The style of the novel is unabashedly kitsch. Lenore is a ceaseless collector of the tawdry and arcane,which of course overtakes the structure of the novel as she sends her boyfriend macabre headlines clipped from the Montreal Gazette with each letter, describes the tacky Christmas napkins and cards she has purchased, and reveals her love for Doris Day movies, souvenir plates, and Expo 67 memorabilia. While Heidi tries to educate Lenore to a taste for Canadian and Feminist Literature, their friendship causes more of an educational exchange. Heidi eventually hires Lenore to give a lecture on Doris Day at Concordia and arranges for Lenore's home to be declared a museum. As one Tour Book describes it:

Museé d'art foklorique à Lenore/Lenore's Folk Art World: ...A kitschy , cluttered collection of taxi-dermied animals...gnomes and assorted creations à la lawn ornaments,...what may be the most extensive private collection of Expo 67 memorabilia in the world; Grottoes of the Stars;... Not what you'd expect in this English bastion in the midst of New France. It's what the Québécois would deem "trés kétaine," [25] you'll deem it trés fun. (134)
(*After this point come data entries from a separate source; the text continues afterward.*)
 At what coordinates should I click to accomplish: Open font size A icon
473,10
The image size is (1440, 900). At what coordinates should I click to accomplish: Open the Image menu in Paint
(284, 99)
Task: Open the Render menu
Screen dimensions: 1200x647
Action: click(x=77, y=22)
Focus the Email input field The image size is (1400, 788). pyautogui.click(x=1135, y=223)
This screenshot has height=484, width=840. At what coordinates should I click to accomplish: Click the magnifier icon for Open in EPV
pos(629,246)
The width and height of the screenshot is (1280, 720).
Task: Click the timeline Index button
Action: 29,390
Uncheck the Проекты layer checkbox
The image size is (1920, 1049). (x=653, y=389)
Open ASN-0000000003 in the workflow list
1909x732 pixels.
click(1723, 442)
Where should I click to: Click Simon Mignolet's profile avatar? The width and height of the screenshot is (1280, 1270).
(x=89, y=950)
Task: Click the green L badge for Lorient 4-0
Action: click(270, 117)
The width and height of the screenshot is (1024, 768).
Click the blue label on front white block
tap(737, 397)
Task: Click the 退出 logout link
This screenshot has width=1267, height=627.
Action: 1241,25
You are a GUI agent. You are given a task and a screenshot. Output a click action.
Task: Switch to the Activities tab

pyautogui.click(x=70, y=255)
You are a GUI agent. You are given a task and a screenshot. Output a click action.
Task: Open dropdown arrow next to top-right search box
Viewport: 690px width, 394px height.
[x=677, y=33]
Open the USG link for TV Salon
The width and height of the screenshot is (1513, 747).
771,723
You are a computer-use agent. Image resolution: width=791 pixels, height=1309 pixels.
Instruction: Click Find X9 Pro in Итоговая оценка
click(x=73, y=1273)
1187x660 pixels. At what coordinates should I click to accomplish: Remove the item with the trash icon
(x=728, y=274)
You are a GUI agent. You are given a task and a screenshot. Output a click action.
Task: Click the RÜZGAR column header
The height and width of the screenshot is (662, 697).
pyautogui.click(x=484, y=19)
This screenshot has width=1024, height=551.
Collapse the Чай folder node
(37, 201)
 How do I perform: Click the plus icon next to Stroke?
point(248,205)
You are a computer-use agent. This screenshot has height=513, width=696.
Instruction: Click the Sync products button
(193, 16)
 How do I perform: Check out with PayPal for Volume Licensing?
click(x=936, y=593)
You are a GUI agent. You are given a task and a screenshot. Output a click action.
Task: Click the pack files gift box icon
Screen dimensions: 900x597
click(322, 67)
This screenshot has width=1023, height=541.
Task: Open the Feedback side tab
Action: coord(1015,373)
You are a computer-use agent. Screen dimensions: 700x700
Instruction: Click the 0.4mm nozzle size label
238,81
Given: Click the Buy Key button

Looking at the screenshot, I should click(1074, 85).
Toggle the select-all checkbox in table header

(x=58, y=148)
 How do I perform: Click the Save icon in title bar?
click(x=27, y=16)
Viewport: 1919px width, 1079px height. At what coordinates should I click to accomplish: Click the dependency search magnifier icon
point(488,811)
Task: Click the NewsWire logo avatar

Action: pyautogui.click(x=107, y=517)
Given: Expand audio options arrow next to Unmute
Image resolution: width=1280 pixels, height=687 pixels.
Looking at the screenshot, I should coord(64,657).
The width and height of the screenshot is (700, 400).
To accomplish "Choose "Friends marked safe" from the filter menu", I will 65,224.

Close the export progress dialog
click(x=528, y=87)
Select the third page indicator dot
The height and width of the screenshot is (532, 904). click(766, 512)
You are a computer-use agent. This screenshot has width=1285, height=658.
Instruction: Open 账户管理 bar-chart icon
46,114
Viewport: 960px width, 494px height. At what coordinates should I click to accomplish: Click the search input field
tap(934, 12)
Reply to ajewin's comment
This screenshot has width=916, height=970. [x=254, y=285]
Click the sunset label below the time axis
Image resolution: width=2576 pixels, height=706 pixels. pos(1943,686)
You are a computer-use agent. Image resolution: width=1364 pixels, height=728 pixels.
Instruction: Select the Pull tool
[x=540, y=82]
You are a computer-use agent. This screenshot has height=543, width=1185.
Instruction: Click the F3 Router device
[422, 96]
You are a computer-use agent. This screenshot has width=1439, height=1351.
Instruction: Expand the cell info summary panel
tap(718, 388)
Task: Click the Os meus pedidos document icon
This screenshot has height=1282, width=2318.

Lenore's museum serves as a mise-en-abyme for the novel as a whole. In fact, its "thrown together" style, with its lists, and headlines, asyndetic references to fragments and details of news and folk/popular culture, notes, agendas and schedules, together with Lenore's open, magpie innocence make the novel an effective vehicle for documenting the multitude of influences which form this Anglo-Québécois world. The novel creates a veritable vortex gathering in Steven King, the Oprah Winfrey Show, soap operas and sitcoms, country and western music, can lit classics, fads and fashions, People magazine and Macleans, the McGarrigle Sisters, the Gulf War, Clarence Thomas and Anita Hill, Brian Mulroney, Gille Vigneault and Robert Charlebois, and the fictional trial (echoing the O.J. Simpson case) of mass murderer Jean-Luc Clossé in which, to the incredulity and outrage of the public, he is acquitted by a jury which includes Lenore's neighbour, Reine Ducharme. In this process, the novel demonstrates how Anglo-Québécois culture is formed, not through isolation and insulation but by being the site where a multitude of cultures—pop, American, Canadian, Québécois, feminist, academic and Irish—overlap. 

Literary discourse in general and the form and style of Something Drastic in particular have important roles to play in the display of ethnic culture as the site of metissage and boundary crossings. Though Legault's analysis in L'invention d'une minorité is largely of political discourse, in a 1995 commentary in Le Devoir [26] Legault acknowledges the possibility for what she qualifies as an "anglo-montréalaise" culture: nombreux anglophones demeurent prisonniers de leur refus d'une recherche imaginative et créatrice de leur identité et de leur appartenance à cette terre québécoise. Ils se replient sur leur solitude et leur crainte face a "l'autre" francophone. D'autant plus lorsque cet "autre" est nationaliste or souverainiste... Heureusement, il existe à Montréal un nombre croissant d'anglophones qui ne craignent pas l'aventure que représente cette recherche. Que l'on songe aux companies de théâtre—Centaur, Bulldog Productions, Black Theatre Workshop et Theatre 1774—ou aux nombreux auteurs, poètes et compositeurs, la volonté de communiquer et de créer une culture anglomontréalaise distincte est indéniable. (A6) [27]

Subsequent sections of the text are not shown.